→ Set exercise: Copy out every one of the following records word for word, changing nothing.

→ Material for the task:
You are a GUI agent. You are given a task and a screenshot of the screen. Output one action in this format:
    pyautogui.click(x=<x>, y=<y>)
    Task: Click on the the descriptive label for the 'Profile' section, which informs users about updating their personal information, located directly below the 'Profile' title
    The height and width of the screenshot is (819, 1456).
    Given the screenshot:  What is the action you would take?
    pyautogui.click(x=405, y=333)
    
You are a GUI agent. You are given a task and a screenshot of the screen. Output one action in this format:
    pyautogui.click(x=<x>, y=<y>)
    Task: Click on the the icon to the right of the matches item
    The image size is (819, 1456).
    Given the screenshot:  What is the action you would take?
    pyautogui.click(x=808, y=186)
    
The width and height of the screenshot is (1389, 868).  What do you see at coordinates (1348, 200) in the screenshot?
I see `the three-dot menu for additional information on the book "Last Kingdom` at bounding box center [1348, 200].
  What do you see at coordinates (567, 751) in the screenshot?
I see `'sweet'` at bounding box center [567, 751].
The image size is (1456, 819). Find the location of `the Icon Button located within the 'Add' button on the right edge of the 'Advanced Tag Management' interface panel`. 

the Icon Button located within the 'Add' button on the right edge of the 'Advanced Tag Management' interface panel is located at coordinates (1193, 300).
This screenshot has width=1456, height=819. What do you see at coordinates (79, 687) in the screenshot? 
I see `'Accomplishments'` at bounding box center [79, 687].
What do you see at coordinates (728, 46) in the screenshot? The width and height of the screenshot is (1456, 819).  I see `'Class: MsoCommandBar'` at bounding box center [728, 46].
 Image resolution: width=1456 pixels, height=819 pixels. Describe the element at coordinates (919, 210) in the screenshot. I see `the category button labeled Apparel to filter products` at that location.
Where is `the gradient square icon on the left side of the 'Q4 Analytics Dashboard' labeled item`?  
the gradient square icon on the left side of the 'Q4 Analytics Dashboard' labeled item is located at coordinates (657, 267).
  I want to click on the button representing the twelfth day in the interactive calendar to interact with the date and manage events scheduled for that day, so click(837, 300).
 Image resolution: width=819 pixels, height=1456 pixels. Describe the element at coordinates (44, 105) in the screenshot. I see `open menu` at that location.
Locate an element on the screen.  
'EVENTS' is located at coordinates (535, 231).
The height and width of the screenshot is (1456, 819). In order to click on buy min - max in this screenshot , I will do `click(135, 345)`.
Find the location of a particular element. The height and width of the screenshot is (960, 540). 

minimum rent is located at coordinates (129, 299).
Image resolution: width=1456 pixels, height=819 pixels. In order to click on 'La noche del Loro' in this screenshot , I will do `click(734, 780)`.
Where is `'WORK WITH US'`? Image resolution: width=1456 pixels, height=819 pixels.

→ Response to this exercise:
You are a GUI agent. You are given a task and a screenshot of the screen. Output one action in this format:
    pyautogui.click(x=<x>, y=<y>)
    Task: Click on the the descriptive label for the 'Profile' section, which informs users about updating their personal information, located directly below the 'Profile' title
    The height and width of the screenshot is (819, 1456).
    Given the screenshot:  What is the action you would take?
    pyautogui.click(x=405, y=333)
    
You are a GUI agent. You are given a task and a screenshot of the screen. Output one action in this format:
    pyautogui.click(x=<x>, y=<y>)
    Task: Click on the the icon to the right of the matches item
    The image size is (819, 1456).
    Given the screenshot:  What is the action you would take?
    pyautogui.click(x=808, y=186)
    
The width and height of the screenshot is (1389, 868).  What do you see at coordinates (1348, 200) in the screenshot?
I see `the three-dot menu for additional information on the book "Last Kingdom` at bounding box center [1348, 200].
  What do you see at coordinates (567, 751) in the screenshot?
I see `'sweet'` at bounding box center [567, 751].
The image size is (1456, 819). Find the location of `the Icon Button located within the 'Add' button on the right edge of the 'Advanced Tag Management' interface panel`. 

the Icon Button located within the 'Add' button on the right edge of the 'Advanced Tag Management' interface panel is located at coordinates (1193, 300).
This screenshot has width=1456, height=819. What do you see at coordinates (79, 687) in the screenshot? 
I see `'Accomplishments'` at bounding box center [79, 687].
What do you see at coordinates (728, 46) in the screenshot? The width and height of the screenshot is (1456, 819).  I see `'Class: MsoCommandBar'` at bounding box center [728, 46].
 Image resolution: width=1456 pixels, height=819 pixels. Describe the element at coordinates (919, 210) in the screenshot. I see `the category button labeled Apparel to filter products` at that location.
Where is `the gradient square icon on the left side of the 'Q4 Analytics Dashboard' labeled item`?  
the gradient square icon on the left side of the 'Q4 Analytics Dashboard' labeled item is located at coordinates (657, 267).
  I want to click on the button representing the twelfth day in the interactive calendar to interact with the date and manage events scheduled for that day, so click(837, 300).
 Image resolution: width=819 pixels, height=1456 pixels. Describe the element at coordinates (44, 105) in the screenshot. I see `open menu` at that location.
Locate an element on the screen.  
'EVENTS' is located at coordinates (535, 231).
The height and width of the screenshot is (1456, 819). In order to click on buy min - max in this screenshot , I will do `click(135, 345)`.
Find the location of a particular element. The height and width of the screenshot is (960, 540). 

minimum rent is located at coordinates (129, 299).
Image resolution: width=1456 pixels, height=819 pixels. In order to click on 'La noche del Loro' in this screenshot , I will do `click(734, 780)`.
Where is `'WORK WITH US'`? Image resolution: width=1456 pixels, height=819 pixels.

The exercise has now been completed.